• [GIVEN PASSAGE]
###

Default profile picture Andrew Christie

Lifestyle

Captain Birdseye is still a winner with kids and in student fridges! We plead for the defence of Europe’s most square-shaped fillet of fish

New glossy magazine Nido really went out on a limb on behalf of well-to-do German parents with its slogan For families who more often eat fish with chopsticks than fish fingers, which appeared in its first issue in spring 2009. Fish fingers, working-class food? And in the anniversary year, of all times! This year Captain Birdseye is blowing out the candles for his fish fingers’ 50th birthday celebration. Magazine guru Timm Klotzek is hoping to imitate his success with Nido, his take on the magazine Neon, aimed at the nouveaux riches.

###

• [INFORMATION SUPPLIED]
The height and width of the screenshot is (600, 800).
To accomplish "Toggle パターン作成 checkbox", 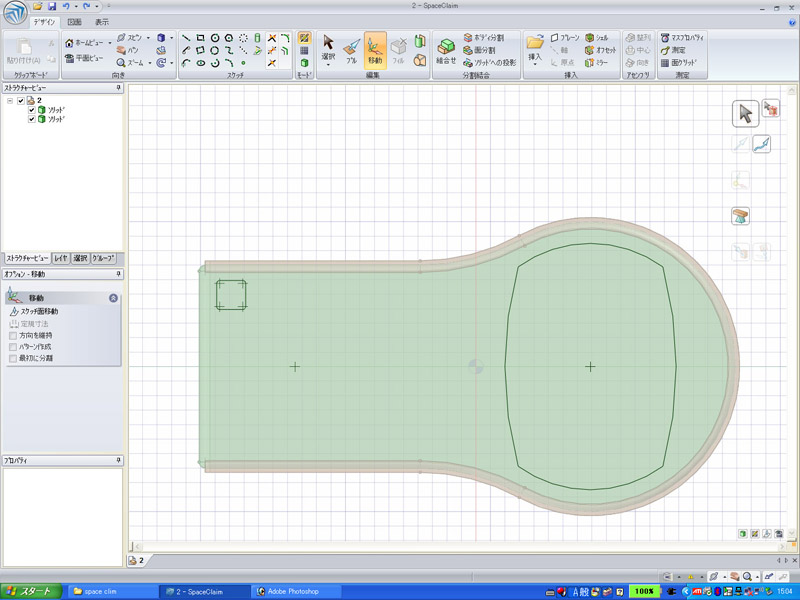I will point(12,346).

###

• [REQUIRED WORK]
1. In the fish fingers article, which magazine was Nido designed as a take on?
2. Reproduce word for word the part of the fish fingers article between "New glossy magazine" and "the nouveaux riches.", inclusive.

• [RESPONSES]
1. Nido is Timm Klotzek's take on the magazine Neon.

2.
New glossy magazine Nido really went out on a limb on behalf of well-to-do German parents with its slogan For families who more often eat fish with chopsticks than fish fingers, which appeared in its first issue in spring 2009. Fish fingers, working-class food? And in the anniversary year, of all times! This year Captain Birdseye is blowing out the candles for his fish fingers’ 50th birthday celebration. Magazine guru Timm Klotzek is hoping to imitate his success with Nido, his take on the magazine Neon, aimed at the nouveaux riches.